Element lookup records
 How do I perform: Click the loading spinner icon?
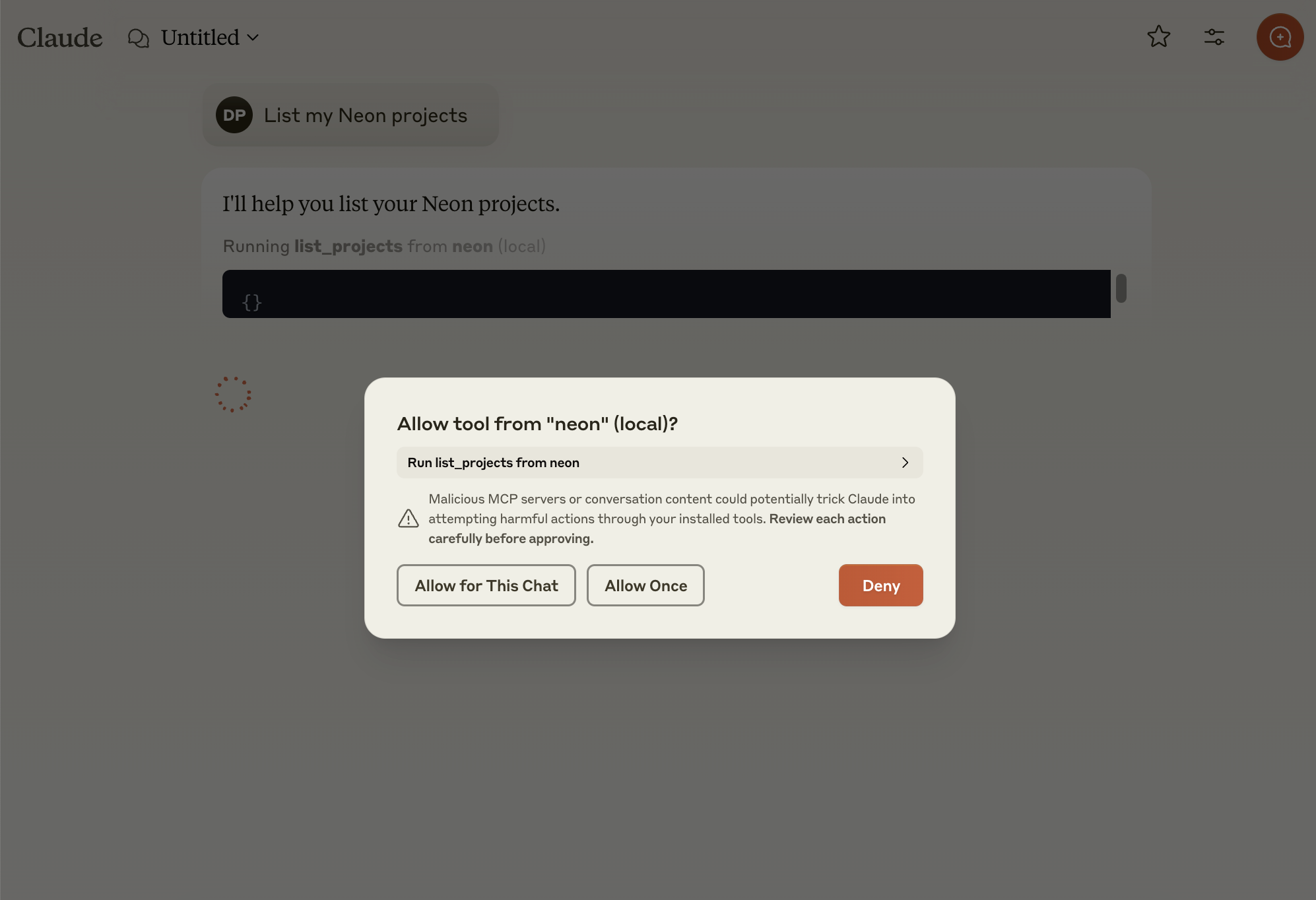pos(233,395)
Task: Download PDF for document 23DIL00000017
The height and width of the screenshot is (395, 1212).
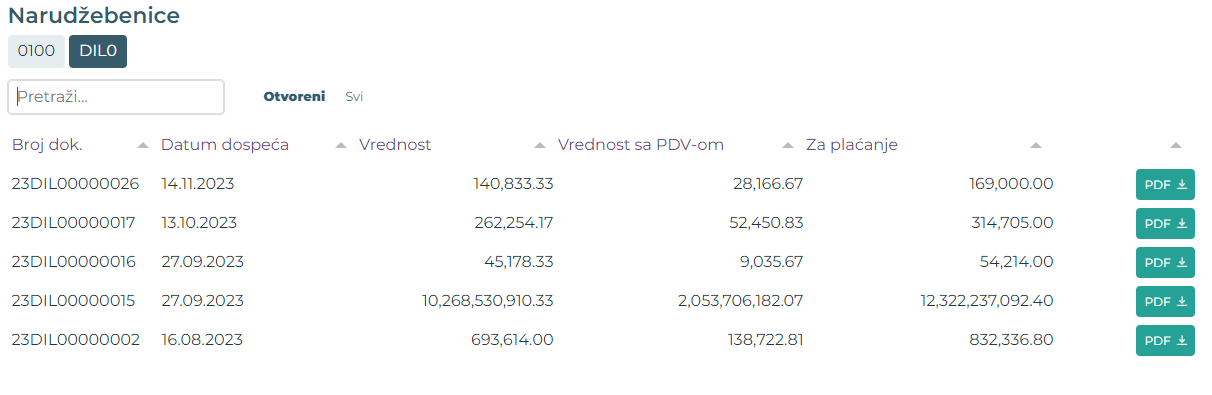Action: (x=1165, y=223)
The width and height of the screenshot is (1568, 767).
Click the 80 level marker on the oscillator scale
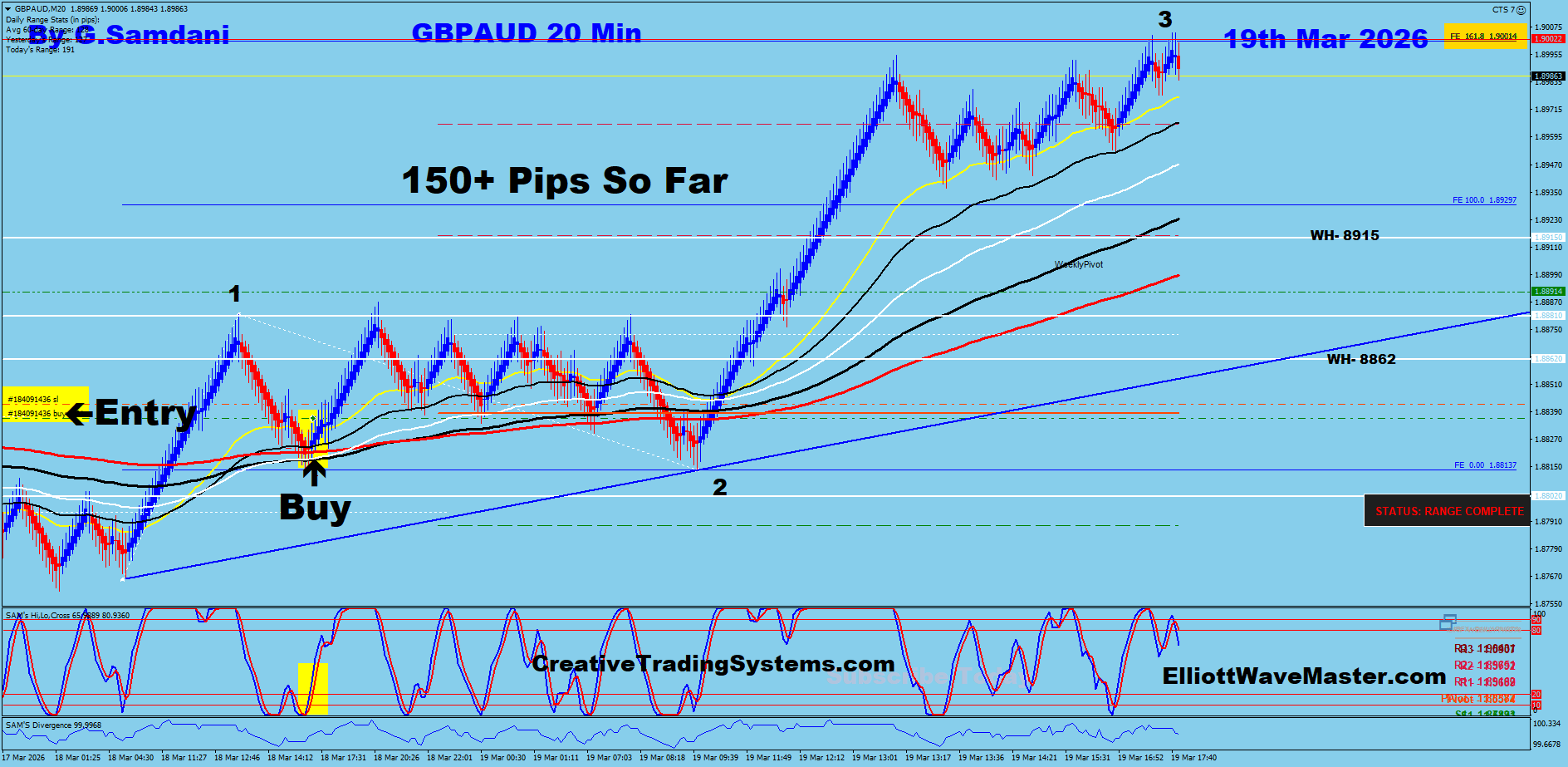click(x=1536, y=630)
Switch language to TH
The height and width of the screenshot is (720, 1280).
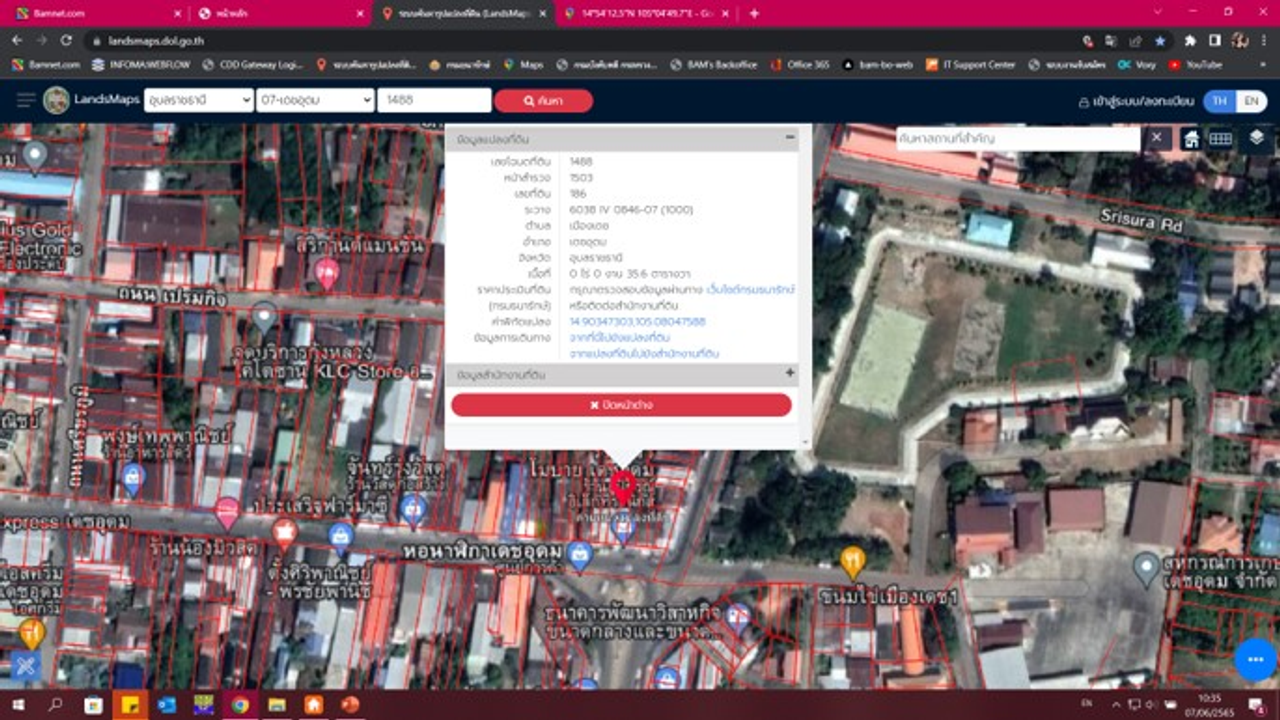click(x=1219, y=101)
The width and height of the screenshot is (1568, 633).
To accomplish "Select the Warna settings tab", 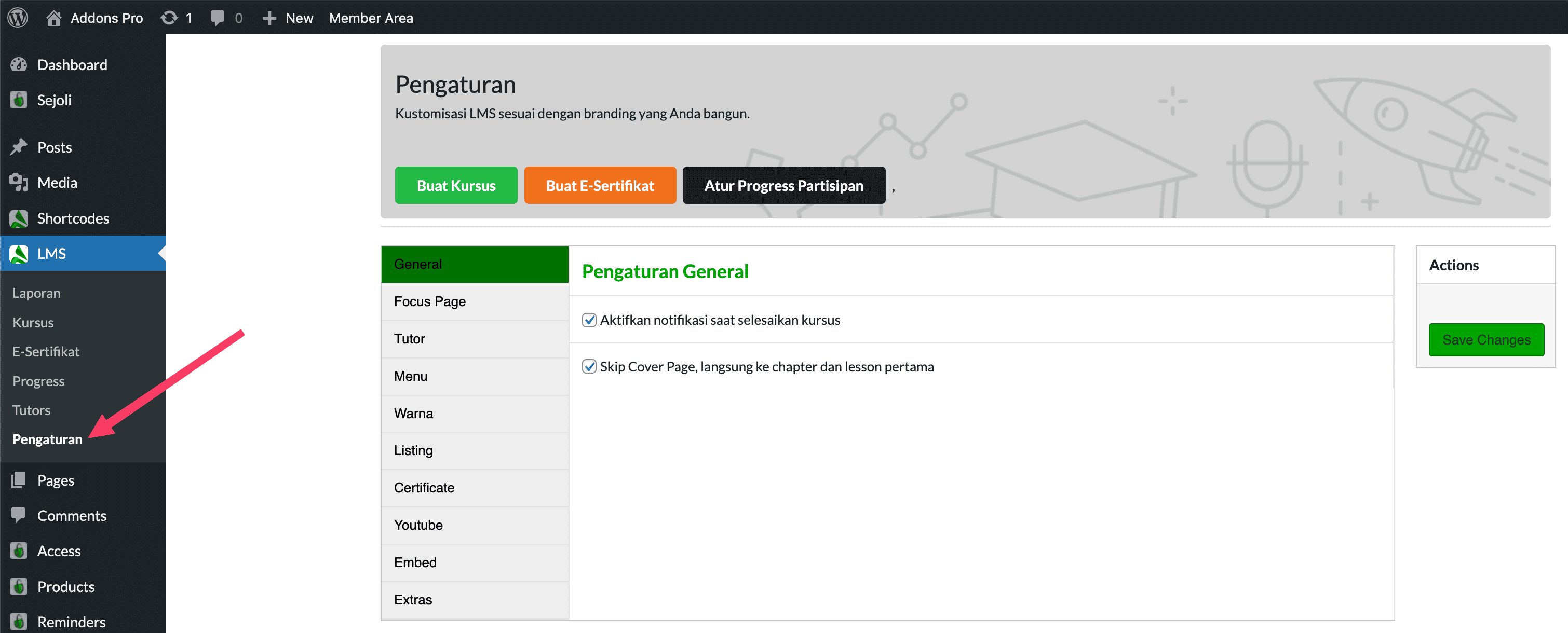I will [413, 414].
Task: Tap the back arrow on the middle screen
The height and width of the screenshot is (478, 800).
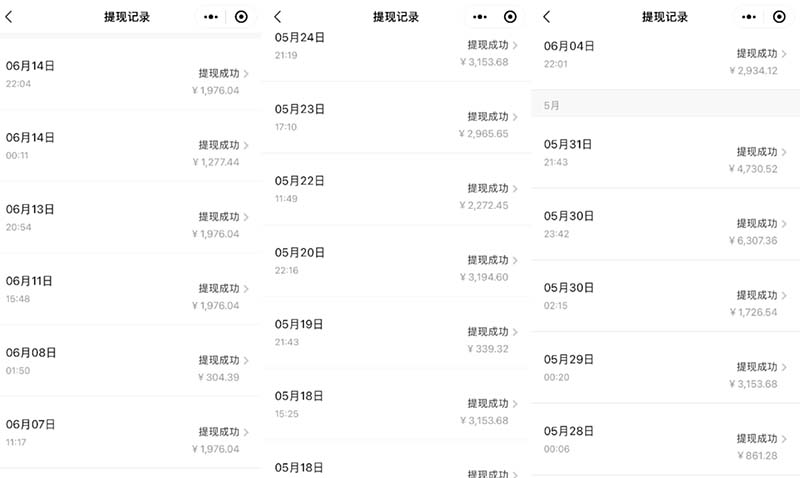Action: 277,17
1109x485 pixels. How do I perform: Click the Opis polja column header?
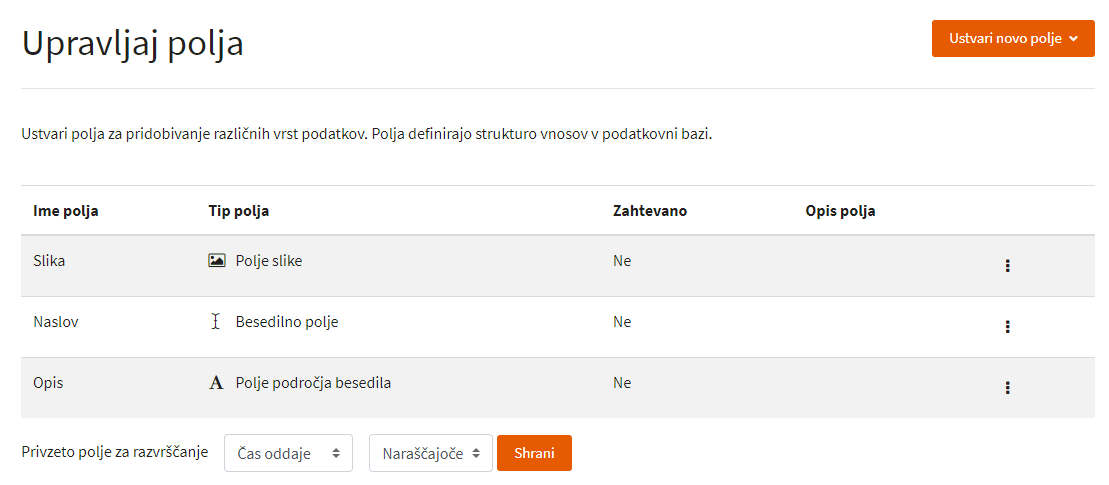click(x=840, y=211)
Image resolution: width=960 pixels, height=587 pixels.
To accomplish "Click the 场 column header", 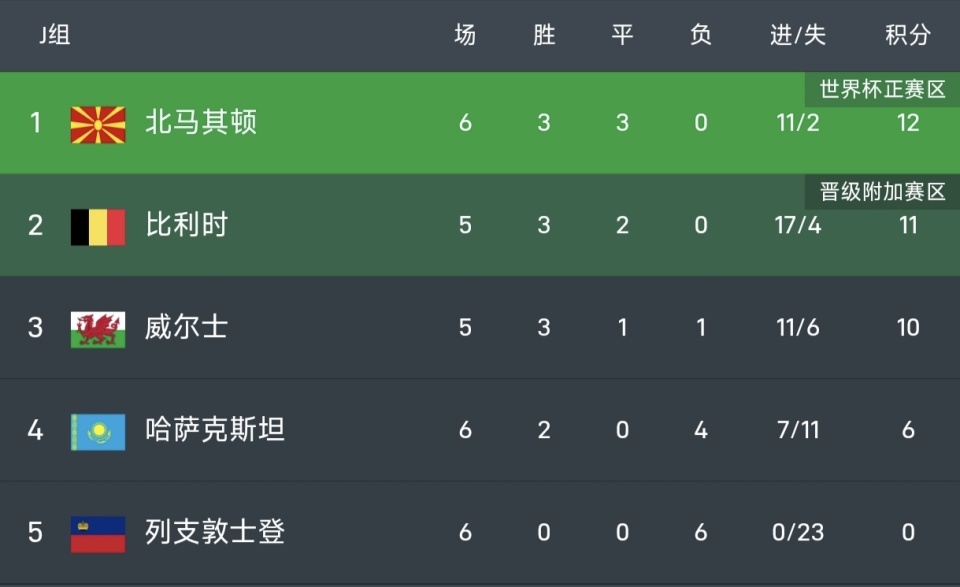I will (x=465, y=36).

**WHAT THE TASK ASKS:** Please select each line of the listing that contains the word "screenshot", and copy those lines.

**SOLUTION FOR THIS EXERCISE:**
The height and width of the screenshot is (395, 1212).
The width and height of the screenshot is (1568, 767).
The height and width of the screenshot is (720, 1280).
The width and height of the screenshot is (1568, 633).
The height and width of the screenshot is (478, 800).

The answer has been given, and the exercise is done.